Oscar Arias: Es geht nicht um den Gebrauch, sondern den Missbrauch von Macht

"Was wir heute in den USA sehen, ist ein Wiedererstarken der weißen Vorherrschaft", sagt Costa Ricas Ex-Präsident Oscar Arias im Gespräch mit der DW. Er warnt vor dem wachsenden Rechts-Populismus in der ganzen Welt.

Oscar Arias (picture-alliance/dpa)

Costa Ricas ehemaliger Präsident Oscar Arias Sánchez

Deutsche Welle: War der Sieg von Donald Trump für Sie eine Überraschung?

Oscar Arias: Ich hätte mir nie vorstellen können, dass er die Wahlen gewinnt. Dass er es geschafft hat, liegt daran, dass Trump den Leuten während des Wahlkampfes das gesagt hat, was sie hören wollten, und nicht das, was sie wissen müssen. Er ist ein Präsidentschaftskandidat, der darauf verzichtet, sein Volk zu erziehen, vor allem die Menschen mit niedrigem Bildungs-Status, die angelsächsischen, blauäugigen Weißen, die sich in den letzten Jahren von der Globalisierung benachteiligt fühlten. Viele US-amerikanische Firmen sind nach China gegangen, und mit dem Freihandelsabkommen NAFTA (Nordamerikanisches Freihandelsabkommen zwischen Kanada, USA und Mexiko, Anm. d. Red.) sind die Firmen auch nach Mexiko gegangen. Das ist ein weit verbreitetes Phänomen, nicht nur in den USA, sondern auch in Europa, und überhaupt, in allen Ecken des Planeten.
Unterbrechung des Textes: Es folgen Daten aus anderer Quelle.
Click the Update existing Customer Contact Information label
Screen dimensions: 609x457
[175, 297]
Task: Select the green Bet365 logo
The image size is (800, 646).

Hat der Populismus gesiegt?

Trump führte einen rassistischen, Ausländer- und frauenfeindlichen Diskurs, er ist ein impulsiver und temperamentvoller Mensch, der bereit ist, seine Macht zu benutzen um Schaden anzurichten. Ich finde das sehr traurig, denn gewonnen hat der Populismus, und er überkommt uns von allen Seiten. Hier in Lateinamerika sind wir Experten in diesem Bereich, denn wir haben es seit Jahrzehnten mit Populisten zu tun gehabt. Aber jetzt gibt es sie auch in Mittel- und Osteuropa. Dort gibt es Regierungen mit einem harten Kurs gegen die Einwanderung. Es besorgt und schmerzt mich, dass die Wählerschaft eine Person zum Präsidenten gewählt hat, die in meinen Augen der am wenigsten vorbereitete Kandidat in der jüngeren Geschichte der USA ist, der am wenigsten gebildete und verlogenste Kandidat der letzten Jahrzehnte.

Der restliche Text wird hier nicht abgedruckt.